By regulating the interactions between cells with antigens and T cells, Treg prefer engaging “high affinity” cells in terms of antigens, thus boosting the immune response. However, if there are no Treg, this first stage of immune response is defective, leading – in time – to an incorrect memorization process of pathogens and, consequently, to reduced defense mechanisms against infection (for example).

Shedding light on this new property of regulating T cells could prove significant in terms of developing vaccination strategies over time.

crédit photo M Depardieu/Inserm

Excess body weight: a risk factor for a second cancer

Excess body weight (overweight and obesity) currently concerns nearly one in two French adults. It is associated with an increased risk of several primary cancers, including postmenopausal breast cancer.

Researchers at an Inra-Inserm-Cnam-Université Paris 13 joint research unit, part of NACRe(1), worked with a team from Imperial College London to carry out the first systematic review and meta-analysis of the results of prospective studies on the relationship between excess body weight and the risk of second cancers following breast cancer.

Their results show that obesity at diagnosis of a first breast cancer increases the risk of developing a second cancer in the same or other breast, in the endometrium or the colon/rectum. The results stress the importance of implementing preventive measures to reduce the prevalence of overweight and obesity.

(1) NACRe (the French food and cancer research network)


© Inserm/T.Depardieu via Serimedis.

Infertility treatments and retinoblastoma: a low risk

Retinoblastoma is the most common eye tumor in children, with an occurrence rate of one for every 15 to 20,000 births. Even today, little is known about the risk factors for this cancer. Recent studies have suggested an increased risk of retinoblastoma in children conceived using in vitro fertilization (IVF), but these results were contradicted by other research studies.

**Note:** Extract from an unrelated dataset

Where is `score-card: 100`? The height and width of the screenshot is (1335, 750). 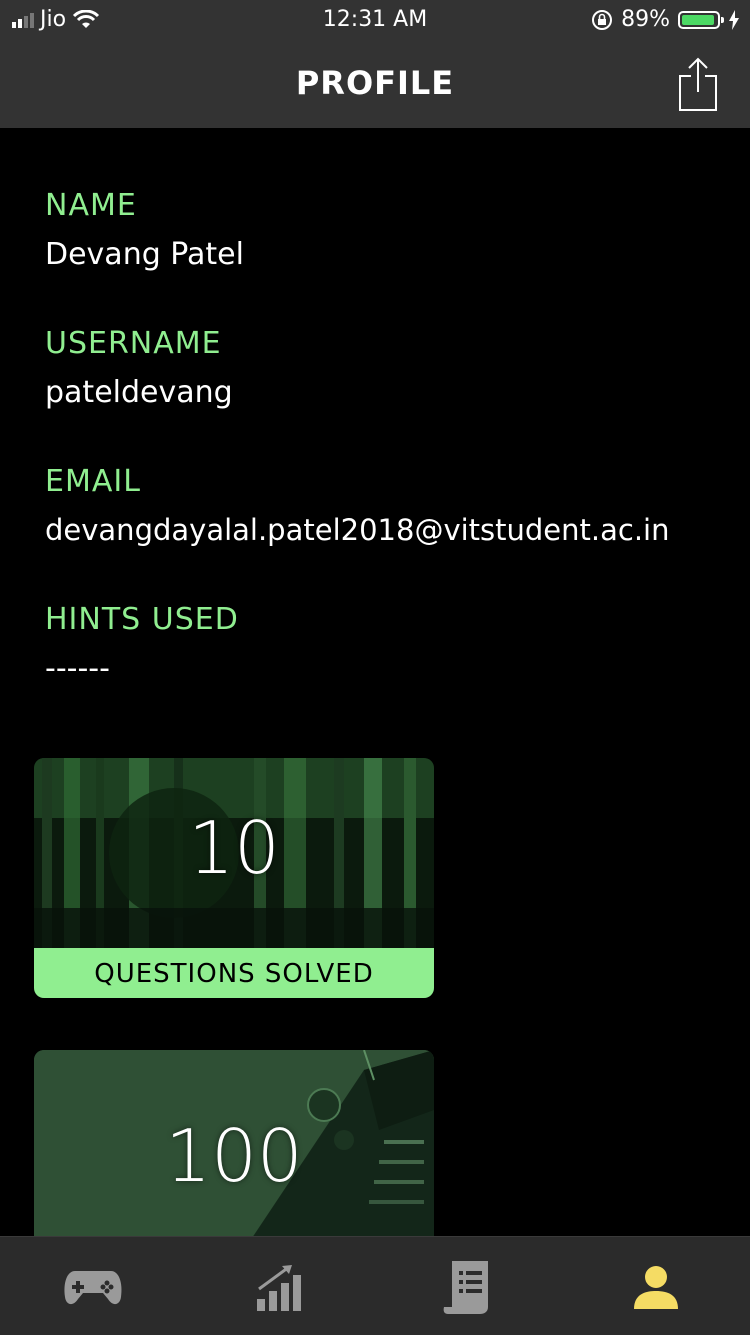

Researchers from Inserm unit 953 (Epidemiologic research into perinatal health and the health of women and children), in collaboration with the Institut Curie and the Research Centre into epidemiology and population health (CESP), have just published the results of the EPIRETINO study into the risk of retinoblastoma associated with infertility treatments (IVF, ovarian stimulation or intrauterine insemination); the results were published in the Human Reproduction review.

The results obtained from 244 non-hereditary forms of retinoblastoma compared with 28,170 births (representative of French births) did not demonstrate an increased risk of retinoblastoma. However, high maternal ages and hypofertility (with two-year periods taken to conceive) are risk factors for retinoblastoma.